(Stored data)
----

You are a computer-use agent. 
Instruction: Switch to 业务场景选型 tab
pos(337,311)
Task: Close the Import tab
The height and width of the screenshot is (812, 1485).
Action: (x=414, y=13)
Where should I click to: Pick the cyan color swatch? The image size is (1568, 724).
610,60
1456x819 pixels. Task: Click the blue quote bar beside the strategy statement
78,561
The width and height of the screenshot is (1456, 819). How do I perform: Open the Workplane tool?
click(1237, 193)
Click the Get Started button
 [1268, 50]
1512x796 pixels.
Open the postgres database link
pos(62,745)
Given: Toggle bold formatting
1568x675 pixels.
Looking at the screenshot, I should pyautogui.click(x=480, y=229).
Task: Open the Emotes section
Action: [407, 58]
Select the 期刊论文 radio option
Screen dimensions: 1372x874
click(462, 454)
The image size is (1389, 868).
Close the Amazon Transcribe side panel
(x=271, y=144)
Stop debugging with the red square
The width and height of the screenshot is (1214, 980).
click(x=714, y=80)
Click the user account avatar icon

----

## Exercise requirements:
Please transcribe exactly the line containing "1568x675 pixels." and every line after it to the end of the data, and no other lines.

## Result below:
1568x675 pixels.
Looking at the screenshot, I should pyautogui.click(x=480, y=229).
Task: Open the Emotes section
Action: [407, 58]
Select the 期刊论文 radio option
Screen dimensions: 1372x874
click(462, 454)
The image size is (1389, 868).
Close the Amazon Transcribe side panel
(x=271, y=144)
Stop debugging with the red square
The width and height of the screenshot is (1214, 980).
click(x=714, y=80)
Click the user account avatar icon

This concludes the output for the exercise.